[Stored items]

..............................

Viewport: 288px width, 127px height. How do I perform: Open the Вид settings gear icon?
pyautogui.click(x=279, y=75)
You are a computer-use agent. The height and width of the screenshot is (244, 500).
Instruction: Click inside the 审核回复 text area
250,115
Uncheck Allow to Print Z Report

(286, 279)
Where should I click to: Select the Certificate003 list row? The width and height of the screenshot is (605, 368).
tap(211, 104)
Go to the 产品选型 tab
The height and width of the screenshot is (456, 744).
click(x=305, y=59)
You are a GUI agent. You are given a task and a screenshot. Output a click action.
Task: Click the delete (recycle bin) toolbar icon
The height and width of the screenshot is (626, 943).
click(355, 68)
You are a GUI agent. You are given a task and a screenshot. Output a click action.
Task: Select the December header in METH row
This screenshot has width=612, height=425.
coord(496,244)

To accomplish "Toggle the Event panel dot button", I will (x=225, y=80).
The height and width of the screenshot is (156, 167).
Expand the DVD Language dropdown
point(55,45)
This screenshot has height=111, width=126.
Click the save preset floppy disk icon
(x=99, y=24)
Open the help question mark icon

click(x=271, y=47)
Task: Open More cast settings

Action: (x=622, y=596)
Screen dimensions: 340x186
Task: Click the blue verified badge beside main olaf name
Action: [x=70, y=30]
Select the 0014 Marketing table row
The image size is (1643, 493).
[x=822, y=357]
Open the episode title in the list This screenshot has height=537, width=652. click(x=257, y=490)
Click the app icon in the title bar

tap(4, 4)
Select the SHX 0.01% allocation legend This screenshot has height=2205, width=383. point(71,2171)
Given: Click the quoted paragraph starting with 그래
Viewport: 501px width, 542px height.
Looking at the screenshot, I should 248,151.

..............................

* **EXERCISE OBJECTIVE**
Your answer should consist of every record, printed exactly as given.

* **ANSWER**
Viewport: 288px width, 127px height. How do I perform: Open the Вид settings gear icon?
pyautogui.click(x=279, y=75)
You are a computer-use agent. The height and width of the screenshot is (244, 500).
Instruction: Click inside the 审核回复 text area
250,115
Uncheck Allow to Print Z Report

(286, 279)
Where should I click to: Select the Certificate003 list row? The width and height of the screenshot is (605, 368).
tap(211, 104)
Go to the 产品选型 tab
The height and width of the screenshot is (456, 744).
click(x=305, y=59)
You are a GUI agent. You are given a task and a screenshot. Output a click action.
Task: Click the delete (recycle bin) toolbar icon
The height and width of the screenshot is (626, 943).
click(355, 68)
You are a GUI agent. You are given a task and a screenshot. Output a click action.
Task: Select the December header in METH row
This screenshot has width=612, height=425.
coord(496,244)

To accomplish "Toggle the Event panel dot button", I will (x=225, y=80).
The height and width of the screenshot is (156, 167).
Expand the DVD Language dropdown
point(55,45)
This screenshot has height=111, width=126.
Click the save preset floppy disk icon
(x=99, y=24)
Open the help question mark icon

click(x=271, y=47)
Task: Open More cast settings

Action: (x=622, y=596)
Screen dimensions: 340x186
Task: Click the blue verified badge beside main olaf name
Action: [x=70, y=30]
Select the 0014 Marketing table row
The image size is (1643, 493).
[x=822, y=357]
Open the episode title in the list This screenshot has height=537, width=652. click(x=257, y=490)
Click the app icon in the title bar

tap(4, 4)
Select the SHX 0.01% allocation legend This screenshot has height=2205, width=383. point(71,2171)
Given: Click the quoted paragraph starting with 그래
Viewport: 501px width, 542px height.
Looking at the screenshot, I should 248,151.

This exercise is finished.